O dönem çok kötü olmuştu, ama bunu bize yansıtmıyor, güçlü durmaya çalışıyordu. Hiç uyumadığını fark ettim, sürekli sigara içiyordu, çok kilo kaybetmişti. Stresten vücut ağrıları artmıştı, vücudunun çeşitli yerlerinde uyuşmalar olduğunu söylüyordu. Hastaneye gitmedi, ‘İhraç edildiğim hastaneye gitmem, gururum incindi’ demişti. Bülent’in vefatı hiç beklenmedik bir şeydi hepimizi için. Alışmak zor oldu, alıştık mı? Alışmadık, çok büyük acılar yaşadık kızlarımla.”

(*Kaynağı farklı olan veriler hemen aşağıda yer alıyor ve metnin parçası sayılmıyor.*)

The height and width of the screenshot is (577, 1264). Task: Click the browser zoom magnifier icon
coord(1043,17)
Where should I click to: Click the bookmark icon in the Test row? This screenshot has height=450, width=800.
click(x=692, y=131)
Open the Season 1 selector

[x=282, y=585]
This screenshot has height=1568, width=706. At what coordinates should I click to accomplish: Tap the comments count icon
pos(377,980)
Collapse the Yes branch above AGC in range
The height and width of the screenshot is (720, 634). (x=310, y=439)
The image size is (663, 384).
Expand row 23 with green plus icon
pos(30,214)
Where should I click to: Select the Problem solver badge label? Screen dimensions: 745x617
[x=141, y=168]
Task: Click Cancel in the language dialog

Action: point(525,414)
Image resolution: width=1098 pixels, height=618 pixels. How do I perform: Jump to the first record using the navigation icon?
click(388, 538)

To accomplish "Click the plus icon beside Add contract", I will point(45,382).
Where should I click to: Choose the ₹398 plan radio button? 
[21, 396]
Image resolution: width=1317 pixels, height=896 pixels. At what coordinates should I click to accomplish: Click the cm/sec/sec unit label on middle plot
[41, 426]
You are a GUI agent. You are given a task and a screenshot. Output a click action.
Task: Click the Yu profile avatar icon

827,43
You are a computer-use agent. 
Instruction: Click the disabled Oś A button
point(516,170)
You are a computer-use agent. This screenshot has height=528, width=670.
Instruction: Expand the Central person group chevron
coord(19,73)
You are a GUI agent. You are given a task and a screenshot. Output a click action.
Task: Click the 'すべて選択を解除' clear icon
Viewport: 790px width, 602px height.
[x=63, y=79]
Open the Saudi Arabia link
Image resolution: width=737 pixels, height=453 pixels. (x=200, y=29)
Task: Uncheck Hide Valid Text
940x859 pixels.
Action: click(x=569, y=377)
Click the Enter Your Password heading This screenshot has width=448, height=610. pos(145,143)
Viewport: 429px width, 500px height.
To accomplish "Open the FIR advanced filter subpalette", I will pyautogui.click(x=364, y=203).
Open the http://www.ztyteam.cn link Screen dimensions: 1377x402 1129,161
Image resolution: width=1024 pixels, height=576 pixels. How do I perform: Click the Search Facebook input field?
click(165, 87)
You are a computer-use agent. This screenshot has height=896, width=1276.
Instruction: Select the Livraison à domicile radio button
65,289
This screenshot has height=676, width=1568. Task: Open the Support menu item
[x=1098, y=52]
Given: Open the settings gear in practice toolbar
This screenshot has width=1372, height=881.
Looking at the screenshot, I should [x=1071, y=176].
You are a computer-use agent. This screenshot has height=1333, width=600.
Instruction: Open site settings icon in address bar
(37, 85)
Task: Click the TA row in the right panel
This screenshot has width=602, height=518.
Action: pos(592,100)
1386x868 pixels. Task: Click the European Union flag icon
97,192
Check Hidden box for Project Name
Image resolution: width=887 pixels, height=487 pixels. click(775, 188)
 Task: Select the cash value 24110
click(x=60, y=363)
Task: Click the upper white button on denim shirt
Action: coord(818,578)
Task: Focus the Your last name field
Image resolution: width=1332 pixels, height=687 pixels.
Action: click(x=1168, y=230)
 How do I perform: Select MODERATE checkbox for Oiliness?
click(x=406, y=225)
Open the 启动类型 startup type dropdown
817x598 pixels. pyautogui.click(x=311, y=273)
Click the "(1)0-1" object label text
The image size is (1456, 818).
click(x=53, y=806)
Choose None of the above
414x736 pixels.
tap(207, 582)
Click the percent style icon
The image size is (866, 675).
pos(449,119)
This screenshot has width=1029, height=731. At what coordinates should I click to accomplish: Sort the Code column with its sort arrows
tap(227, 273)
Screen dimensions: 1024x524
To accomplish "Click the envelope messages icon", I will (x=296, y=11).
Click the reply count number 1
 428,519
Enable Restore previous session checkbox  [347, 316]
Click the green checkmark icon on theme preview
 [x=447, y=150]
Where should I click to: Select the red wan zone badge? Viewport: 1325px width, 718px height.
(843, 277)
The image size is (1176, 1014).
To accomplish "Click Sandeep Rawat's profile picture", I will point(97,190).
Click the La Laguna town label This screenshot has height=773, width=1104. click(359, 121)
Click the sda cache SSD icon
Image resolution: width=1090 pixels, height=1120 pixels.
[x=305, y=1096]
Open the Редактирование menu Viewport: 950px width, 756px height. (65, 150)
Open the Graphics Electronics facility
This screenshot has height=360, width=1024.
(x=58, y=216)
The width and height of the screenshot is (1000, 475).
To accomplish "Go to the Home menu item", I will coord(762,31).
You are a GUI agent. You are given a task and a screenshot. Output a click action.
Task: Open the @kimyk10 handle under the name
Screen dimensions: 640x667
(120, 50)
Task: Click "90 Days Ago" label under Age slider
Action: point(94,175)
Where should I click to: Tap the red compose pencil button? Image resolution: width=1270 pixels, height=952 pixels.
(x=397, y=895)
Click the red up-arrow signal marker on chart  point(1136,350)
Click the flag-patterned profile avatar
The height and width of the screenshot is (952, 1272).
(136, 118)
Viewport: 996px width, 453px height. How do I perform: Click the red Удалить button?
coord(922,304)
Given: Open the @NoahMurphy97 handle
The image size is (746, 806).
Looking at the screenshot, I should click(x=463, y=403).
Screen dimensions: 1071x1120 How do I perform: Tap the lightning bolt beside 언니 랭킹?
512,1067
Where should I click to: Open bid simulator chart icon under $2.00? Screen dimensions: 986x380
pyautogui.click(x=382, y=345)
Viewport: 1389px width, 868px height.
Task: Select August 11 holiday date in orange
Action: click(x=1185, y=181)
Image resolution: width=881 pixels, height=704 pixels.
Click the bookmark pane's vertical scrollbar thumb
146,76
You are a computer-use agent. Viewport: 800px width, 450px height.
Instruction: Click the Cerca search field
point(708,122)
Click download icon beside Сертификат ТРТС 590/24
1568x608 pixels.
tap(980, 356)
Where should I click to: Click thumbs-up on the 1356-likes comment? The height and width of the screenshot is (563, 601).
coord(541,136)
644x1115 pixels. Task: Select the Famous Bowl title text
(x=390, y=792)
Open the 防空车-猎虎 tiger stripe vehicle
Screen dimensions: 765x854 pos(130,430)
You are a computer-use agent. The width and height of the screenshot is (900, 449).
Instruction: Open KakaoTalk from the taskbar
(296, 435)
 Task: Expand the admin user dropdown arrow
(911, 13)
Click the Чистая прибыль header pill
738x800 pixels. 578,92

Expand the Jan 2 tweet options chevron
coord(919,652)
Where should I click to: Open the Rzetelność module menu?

‘İHRAÇ EDİLEN BİRİNİN EŞİNİ ÇALIŞTIRAMAYIZ’
Eşinin ölümünden sonra maddi manevi çok sıkıntı yaşadıklarını, kızlarının eğitimi için arabalarını satmak zorunda kaldıklarını, araba olmayınca ceviz bahçelerine de bakamadığını söyleyen Songül, “İş başvurusu yaptım, ancak ‘ihraç edilen birinin eşini çalıştıramayız’, “Evraklarını bırak, biz sana haber veririz’ dediler... Çok okula evrak bıraktım, hiçbir dönüş almadım. Kızım sınava girecekti, başarılı bir öğrenci olmasına rağmen hiçbir şey yapamadı. İki çocuğum da psikolojik destek aldı, büyük kızım hâlâ tedavi görüyor. İlaç alamadığımız zamanlar oldu. Yeni birileriyle tanışmak istemiyorlar” diyor.
Şimdi biraz daha iyi olduğunu söylediği çocuklarına özellikle “Babanız ne iş yapıyor?” sorusunun ağır geldiğini dile getiriyor Songül ve ekliyor: “İkisi de babasını çok güzel biliyor.”
Göreve iade kararına sevinemediklerini belirten Songül, “Bülent gittikten sonra böyle bir karar gelmesi daha çok yıprattı. Olan Bülent’e oldu” diyerek, kızlarının maddi manevi bütün haklarını almak için mücadele edeceğini söylüyor.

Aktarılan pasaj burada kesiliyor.